EN ET

Language Detector

Language Detector is a tool for detecting languages of the chosen indices documents. It uses langdetect python module. This is useful for getting a quick overview of the languages presented in your dataset and parse out documents in a certain language for future work.

Creation

Parameters

description:

Name of the Language Detector application task. This is necessary only for differentiating between all the Language Detector tasks in the project.

indices:

List of Elasticsearch indices containing the documents to analyze. NB! Indices should be formatted as list of dicts, where key = “name” and value = <index_name>, e.g:

[{"name": "my_dataset"}]
fields:

List of field names (as strings) that are containing the content to analyze.

query:

The query restricting the set of documents to analyze. In the API, the query should be formatted as a JSON string. In the GUI saved searches can be used. By default empty and all the documents in the chosen indices are then analyzed.

GUI

For creating a new Language Detector task, navigate to “Tools” -> “Language Detector” and click on the button “CREATE” in the upper left corner of the page.
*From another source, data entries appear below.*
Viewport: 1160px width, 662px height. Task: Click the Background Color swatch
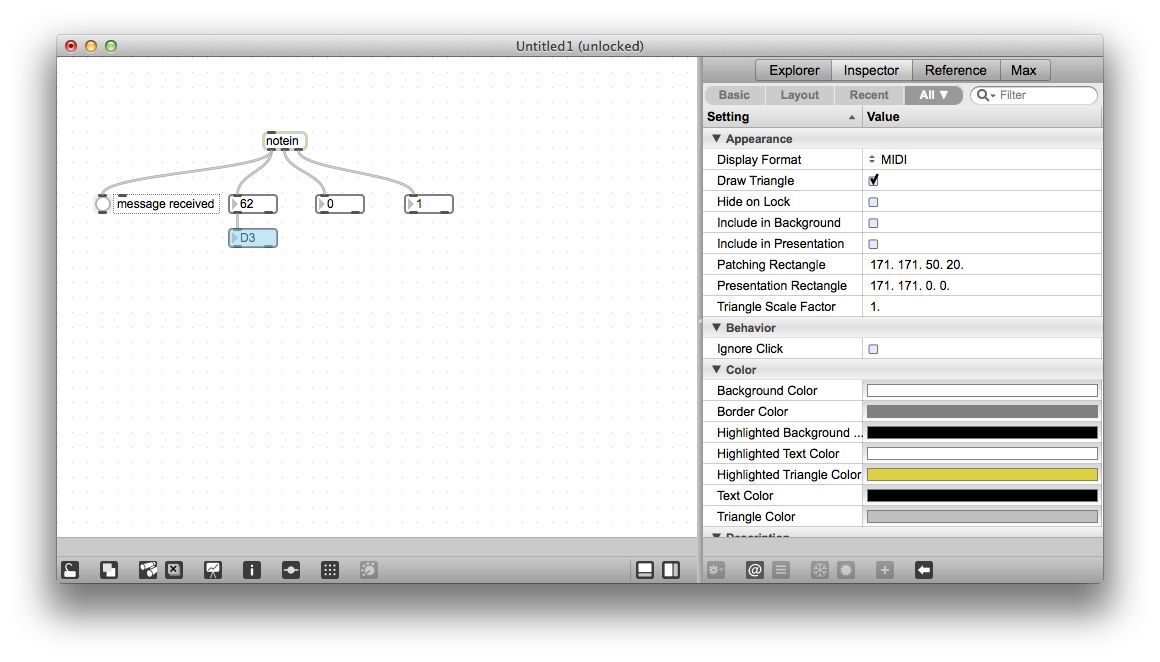coord(981,390)
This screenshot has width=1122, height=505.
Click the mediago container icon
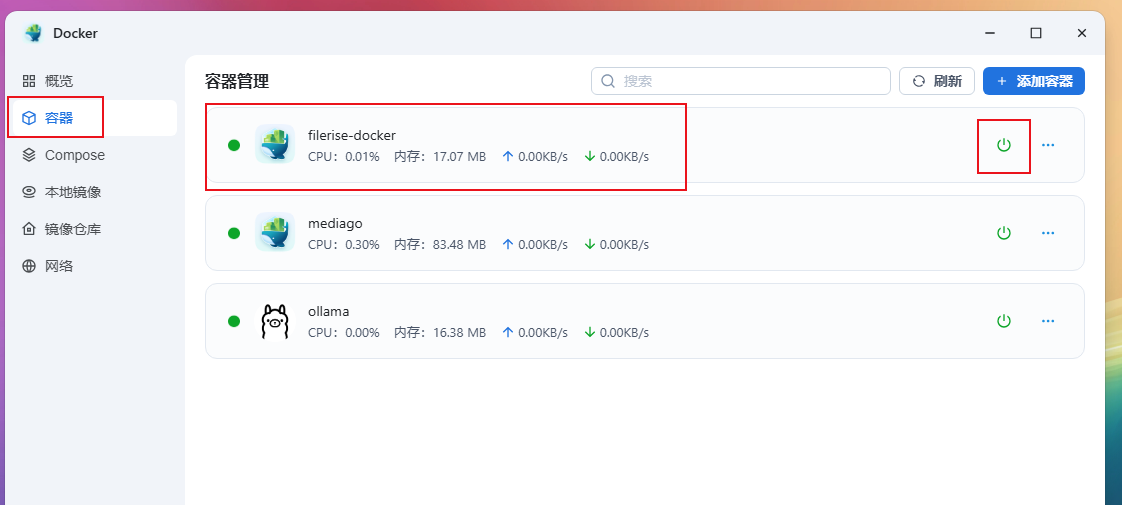[x=274, y=233]
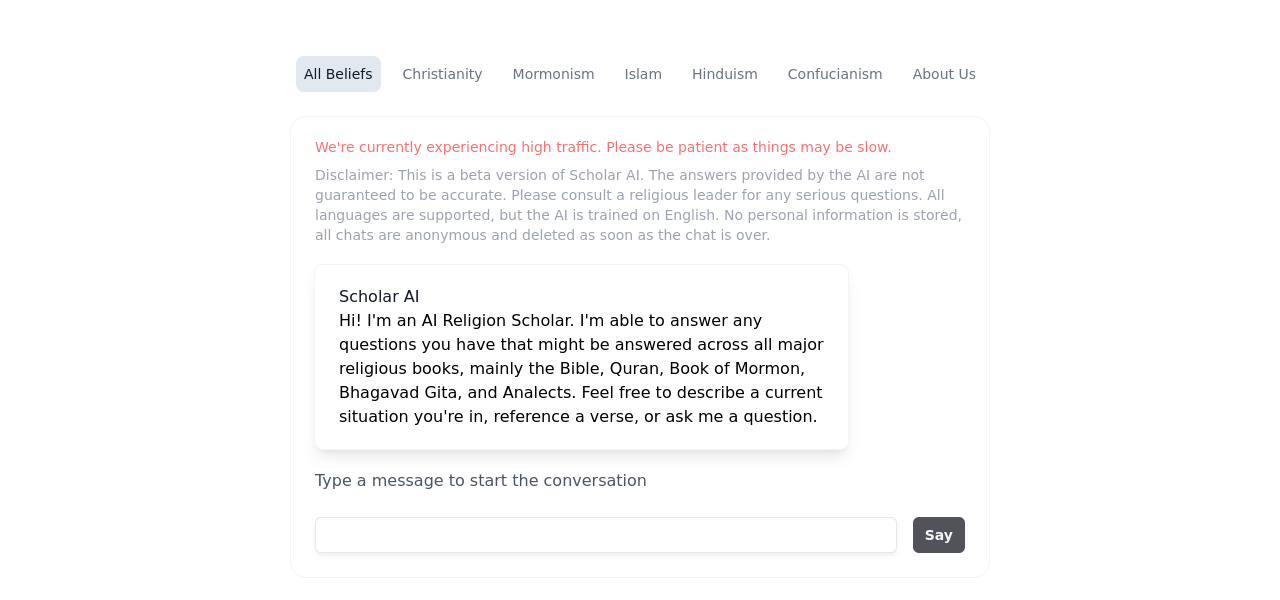Go to the Islam tab
The height and width of the screenshot is (600, 1280).
[x=643, y=74]
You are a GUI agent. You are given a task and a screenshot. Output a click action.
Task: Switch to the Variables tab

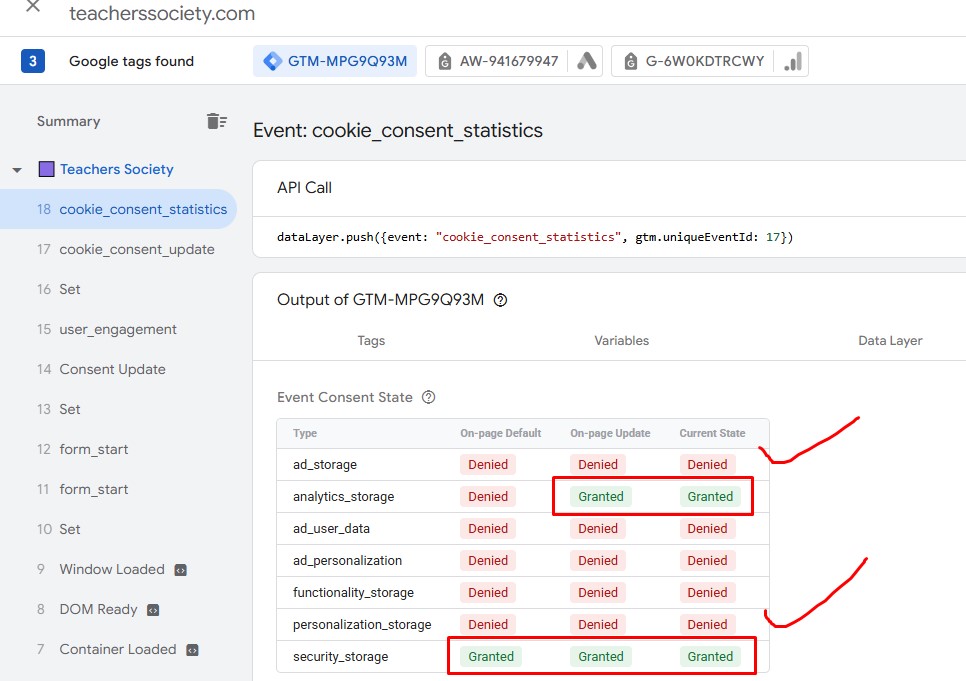(621, 340)
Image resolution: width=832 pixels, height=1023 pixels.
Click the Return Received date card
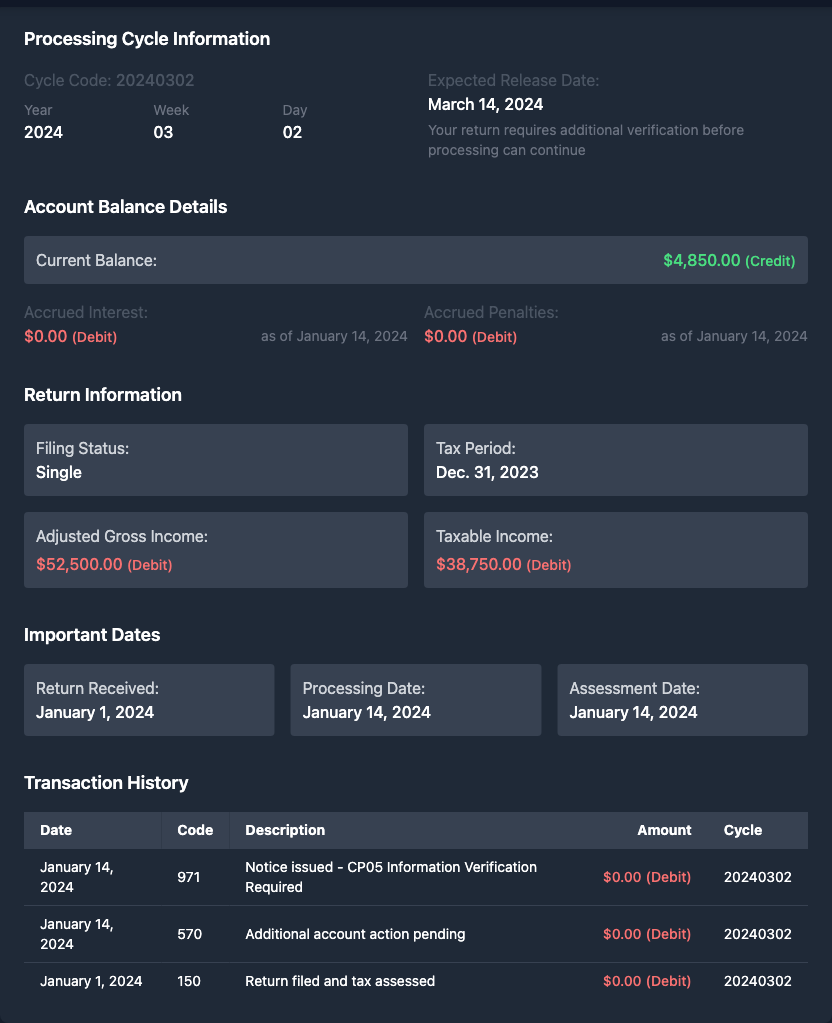point(149,700)
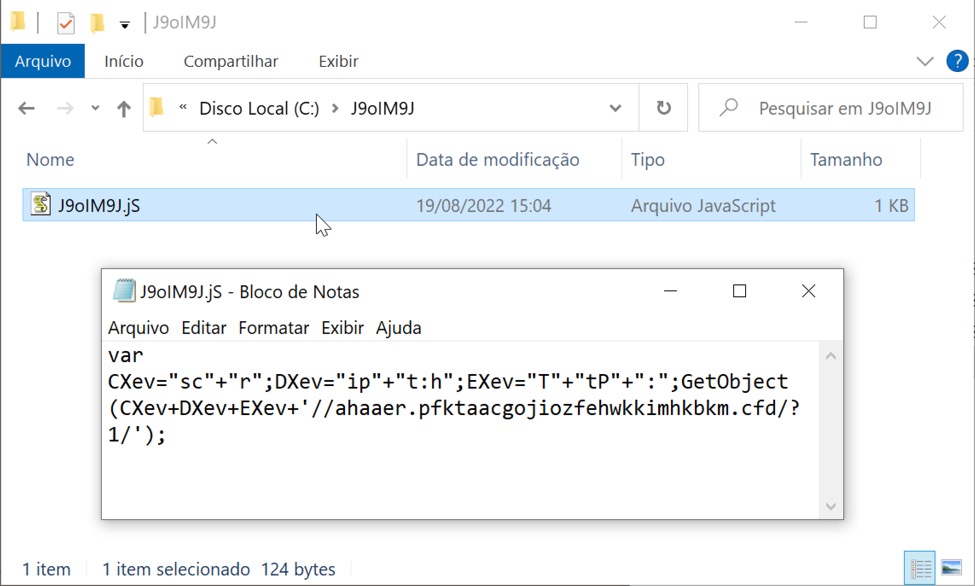The height and width of the screenshot is (586, 975).
Task: Sort files by Data de modificação column
Action: coord(497,160)
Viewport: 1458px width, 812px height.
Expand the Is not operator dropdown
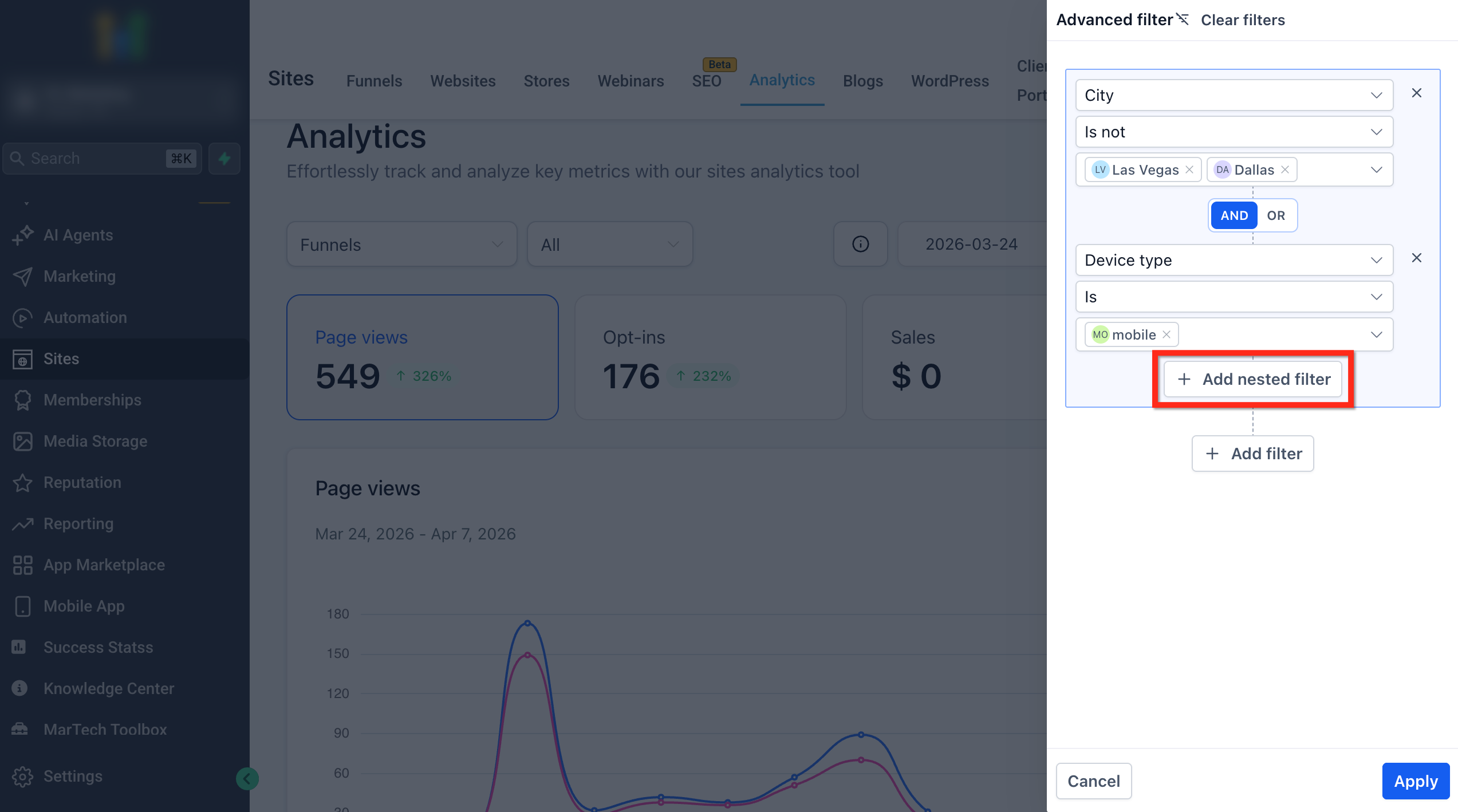click(1234, 132)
A new window with the title “Apply Language Detector task” opens as a result. Fill all the required fields and then click on the button “Create” in the bottom right corner of the window (Fig. 58). The new Language Detector task should now appear as a new row in the list of Language Detector tasks on the same page (if not, try refreshing the page).

_images/lang_det_GUI.png

Fig. 58 Language Detector creation window

After the task has finished (status is “completed”), you can view the results in Search. The output of language analysis is stored in the field <field_concept> <source_field>_mlp.language_detected.

API

Endpoint for /api/v1/ : /projects/{project_pk}/lang_index/

Endpoint for /api/v2/ : /projects/{project_pk}/lang_index/

Example:

curl -X POST "http://localhost:8000/api/v2/projects/1/lang_index/" \
-H "accept: application/json" \
-H "Content-Type: application/json" \
-H "Authorization: Token 8229898dccf960714a9fa22662b214005aa2b049" \
-d '{
        "indices": [{"name": "index_name"}],
        "description": "job_description",
        "field": "field_name_to_detect_on"
}'

Response:

{
  "id": 6,
  "url": "http://localhost:8000/api/v2/projects/1/lang_index/6/",
  "author_username": "test_user",
  "indices": [
  {
     "id": 3949,
     "is_open": true,
     "url": "http://localhost:8000/api/v2/elastic/index/3949/",
     "name": "index_name",
     "description": "",
     "added_by": "test_user",
     "test": true,
     "source": "",
     "client": "",
     "domain": "",
     "created_at": "2021-07-27T13:56:46.118000+03:00"
  }
  ],
  "description": "job_description",
  "task": {
     "id": 163542,
     "status": "completed",
     "progress": 100.0,
     "step": "",
     "errors": "[]",
     "time_started": "2021-07-27T16:58:46.886043+03:00",
     "last_update": null,
     "time_completed": "2021-07-27T16:59:09.632845+03:00",
     "total": 0,
     "num_processed": 0
  },
  "query": "{\"query\": {\"match_all\": {}}}",
  "field": "field_name_to_detect_on"
}